Participants were randomized 1:1 to receive either:
- Enfortumab vedotin (1.25 mg/kg intravenously on days 1 and 8 of 3-week cycles) plus pembrolizumab (200 mg intravenously on day 1 of each cycle), or
- Standard platinum-based chemotherapy: gemcitabine (1000 mg/m2 intravenously on days 1 and 8) plus cisplatin (70 mg/m2) or carboplatin (AUC 4.5 or 5.0 per local guidelines) on day 1 of each 3-week cycle, up to six cycles.
Randomization was stratified by cisplatin eligibility, PD-L1 expression, and liver metastases presence.
Patient functioning and symptom assessments used two validated PRO questionnaires:
- Brief Pain Inventory-Short Form (BPI-SF): measures pain severity and interference.
- European Organisation for Research and Treatment of Cancer Quality of Life Questionnaire Core 30 (EORTC QLQ-C30): evaluates multiple domains of quality of life including global health status.
PROs were collected at baseline, weekly for 12 weeks, at week 14, then every 3 weeks during follow-up.
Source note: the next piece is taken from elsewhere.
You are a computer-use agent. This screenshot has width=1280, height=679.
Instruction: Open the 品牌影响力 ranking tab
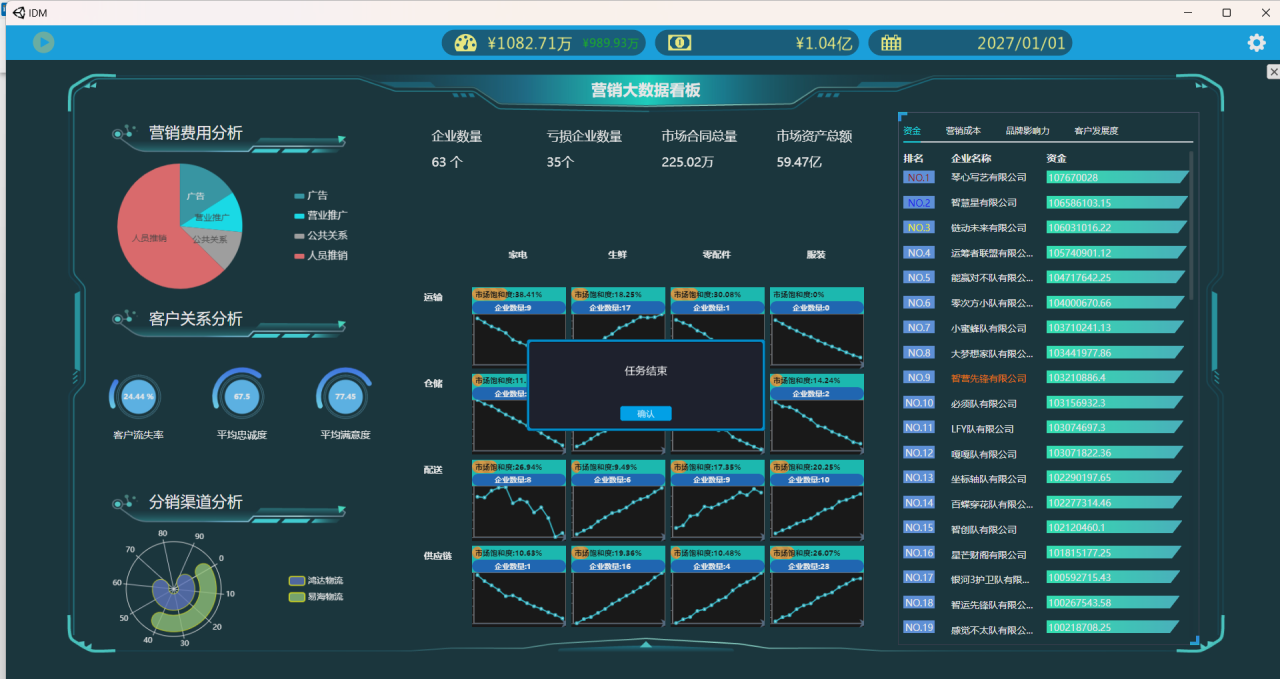point(1027,131)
Key secondary endpoints included time to pain progression and mean change in worst pain at week 26. Statistical analysis followed a hierarchical gatekeeping strategy, with descriptive analyses of QOL score changes.
Findings
At data cutoff (August 8, 2023), 886 patients were enrolled, with median survival follow-up of 17.2 months. Of these, 731 (83%) completed at least one baseline PRO questionnaire and formed the PRO full analysis set: 376 received enfortumab vedotin plus pembrolizumab, and 355 received platinum-based chemotherapy. The cohort was predominantly male (78%) and White (66%).
No significant difference was observed between treatment groups in time to pain progression, so formal hypothesis testing for worst pain change was not conducted. However, numerical improvements favored the enfortumab vedotin plus pembrolizumab arm, with a least squares mean decrease from baseline to week 26 in worst pain score of -0.74 compared to -0.36 for chemotherapy (difference -0.38; 95% CI -0.64 to -0.12; p=0.0037).
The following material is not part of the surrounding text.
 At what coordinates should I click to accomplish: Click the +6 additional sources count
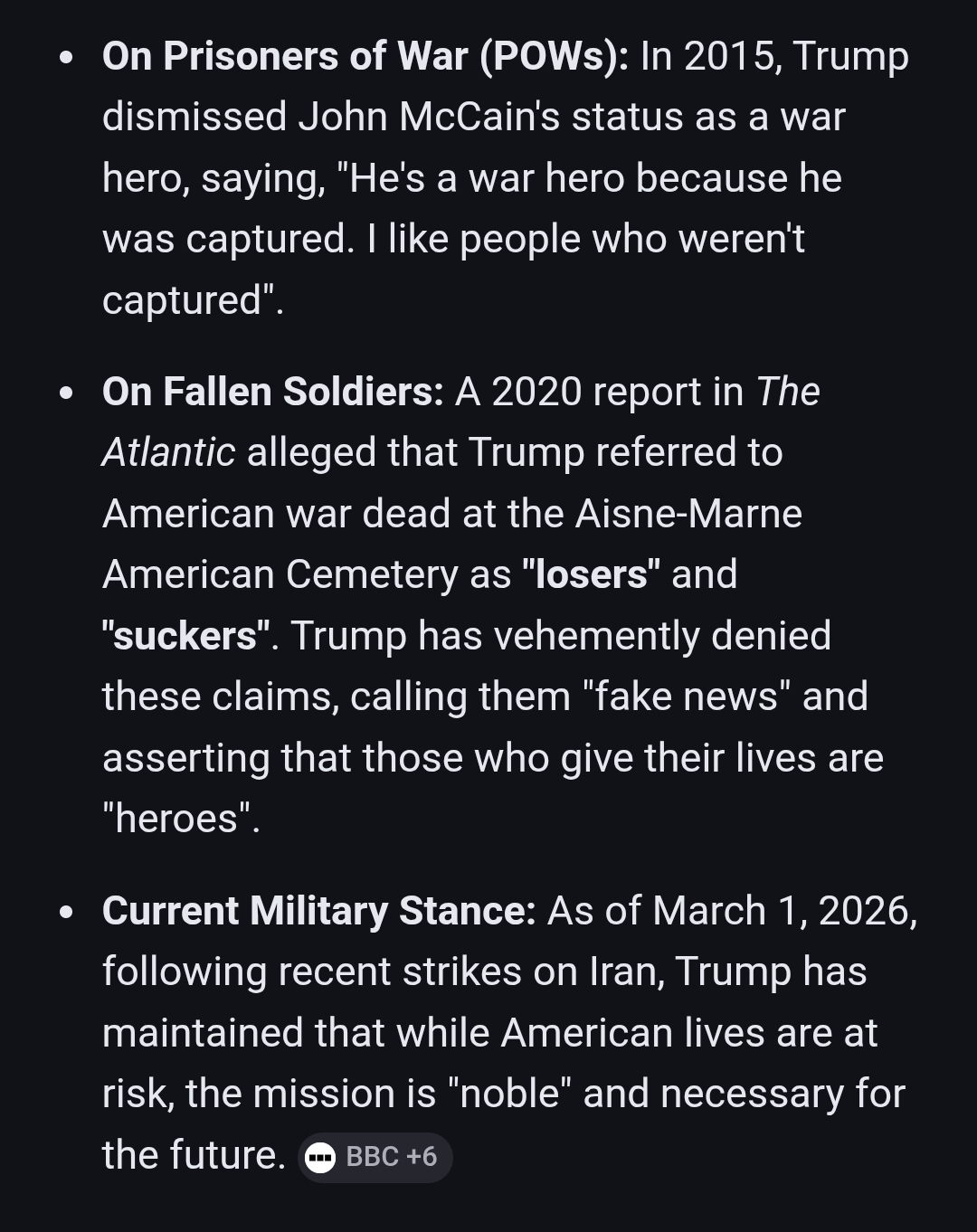(x=422, y=1157)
Quality of life, as measured by EORTC QLQ-C30 global health status (GHS)/QOL, also favored the combination therapy with a mean difference of 2.54 (95% CI 0.41 to 4.67) at week 26.
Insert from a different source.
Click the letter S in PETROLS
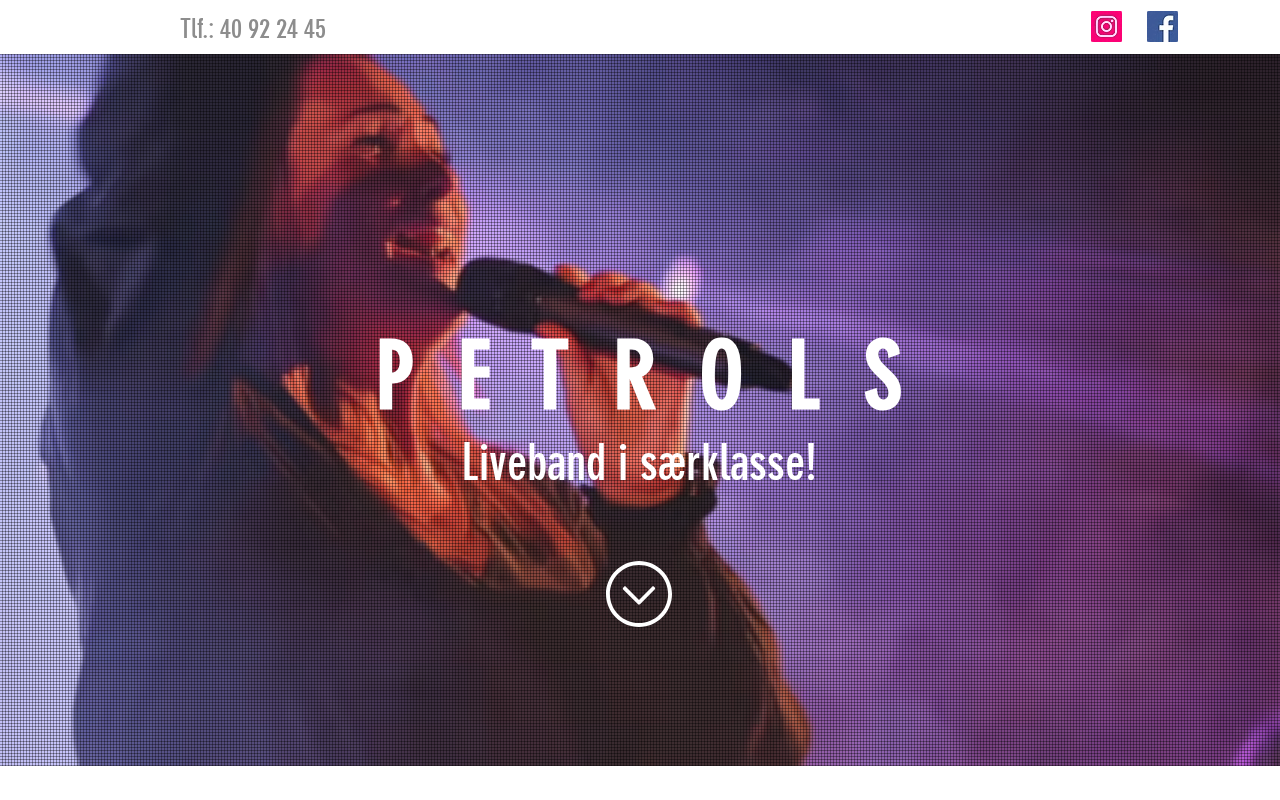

In patients presenting with moderate to severe baseline pain (worst pain score ≥5), clinically meaningful improvements were seen with enfortumab vedotin plus pembrolizumab compared to chemotherapy, both in worst pain (mean change -2.96 vs -2.43; difference -0.53; 95% CI -1.03 to -0.02; p=0.041) and GHS/QOL (mean change 8.88 vs 4.11; difference 4.77; 95% CI 1.24 to 8.29; p=0.0083).
Interpretation
The combination of enfortumab vedotin plus pembrolizumab not only significantly improves survival outcomes in previously untreated locally advanced or metastatic urothelial cancer patients but also maintains or improves patient-reported quality of life and pain control compared to standard platinum-based chemotherapy. Particularly, patients with more severe baseline pain experienced meaningful symptom relief and better overall QOL with the combination therapy.
These findings support enfortumab vedotin plus pembrolizumab as a preferred first-line treatment option, offering both clinical efficacy and patient-centered benefits.
Funding and Conflicts of Interest
The study was funded by Seagen (acquired by Pfizer in December 2023), Astellas Pharma, and Merck Sharp & Dohme.
Reference
Gupta S, Loriot Y, Van der Heijden MS, et al. Enfortumab vedotin plus pembrolizumab versus chemotherapy in patients with previously untreated locally advanced or metastatic urothelial cancer (EV-302): patient-reported outcomes from an open-label, randomized, controlled, phase 3 study. Lancet Oncol. 2025 Jun;26(6):795-805. doi:10.1016/S1470-2045(25)00158-5. PMID: 40449498.